What is so big about the way OCS was renamed? Well, two things really. One, this name, and some others that follow here, are part of delightful naming trend that has recently popped up that indicates that finally, high-tech is moving from boring - ‘this only really means something to us’ - to what consumer products companies have known for years - make it sound appealing to the consumer, or end user.

For decades we have been creating and selling products in communications such as voice messaging, PBXs, data centers, etc., with some of the most boring brand names known to mankind. Sure, back in the 80’s and 90’s we had some creative names that made sense whether you worked in a high tech company or were a consumer - such as ROLM’s PhoneMail voice messaging product, in which the name said exactly what it was - phone mail. But this same company had a plethora of products that were named with three and four letter acronyms that had model numbers after them, and if you weren’t in the industry you had no clue what they were. We also had our share of companies, such as Apple, that decided that just because their company had some name that had nothing to do with the products they were selling, that they should create product names having to do with the company name, and hence, Apple started selling a flavor of Apple, the Macintosh, instead of telling people it was a personal computer. Thankfully, they didn’t follow up with the Gravenstein.

The good thing about Apple is that they were both a consumer and business play, so eventually sanity took over and Apple started making products with names that had high recognition and consumer appeal. Now they have iTunes (says exactly what it is), iTouch, iPad (well, except this one…. I won’t go there), and others, that make perfect sense to the consumer.

So what does this have to do with Lync? Lync is part of an emerging trend to simplify naming, and creating shorter names that actually have something to do with what the product does. Plus, more importantly, they seem to elicit a thought about what the product should do, which is key in consumer product naming.
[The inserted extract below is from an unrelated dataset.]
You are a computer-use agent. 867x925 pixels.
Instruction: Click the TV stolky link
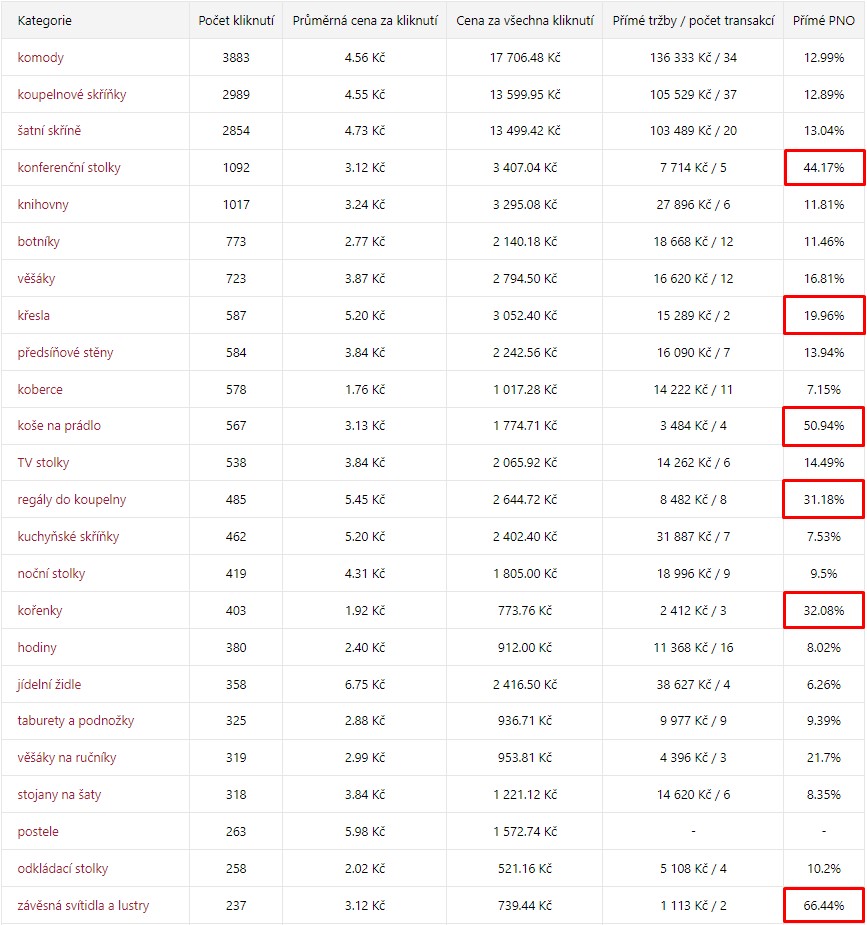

We have recently seen a bunch of these names come out of Cisco. For example, Cisco Pulse, “takes a pulse” on what is going on knowledge or theme wise, within a company, by scanning through everything that traverses a corporate network that has been tagged. Not only is the name short, and a real English word - not two words slammed together with a capital letter in the middle - it also elicits the image of taking a reading. Cisco’s Show and Share is similar; short, sweet and not only tells what it is, but elicits the sense that it’s easy to do. I video, and then upload and share. Cisco has some other names in the works that are equally compelling.

As for Microsoft Lync, some of the comments my colleagues made talked about what the name might elicit in the minds of the user. For example, Blair Pleasant said, “Basically Microsoft said that they wanted a new name to get into the next generation of communications, and to embody the spirit of this new generation and this new version of the product. So the new name is the combination of link and sync and what I like about it is the ability to use the name as a verb, so sort of like it will be the Kleenex and Xerox and Google of office communications, I guess. You’ll be able to link with somebody and you know, “let’s link tomorrow,” or whatever. I really like the verb aspect of it.”

I like the verb aspect of it too. One important point that shouldn’t get lost here goes back to what I said about Apple, which also applies to Microsoft and a few others. And that is, some of these companies have been selling to consumers and enterprises for a long time, but with different marketing strategies. Now it seems the strategies are starting to overlap in that products, particularly unified communications and social media are bridging both worlds, and therefore, simplifying and making naming more consumer oriented will work for both sets of customers.  A good example of this is Cisco’s new Cius tablet, introduced in July. The name is simple and elicits the concept of being seen, which is part of the tablet’s video capability. So although Cisco launched the product with idea of it being a business tool, there is nothing that precludes them from turning it into a consumer product as well, and the Cius name works for both.

As Marty Parker pointed out, the goal isn’t really to go after the average consumer, but a greater pool of end users. In my opinion, a greater pool of end users can contain pure consumers, or just a bigger audience of business users, but in all, more user-friendly naming can only help the growth of unified communications, and social media.  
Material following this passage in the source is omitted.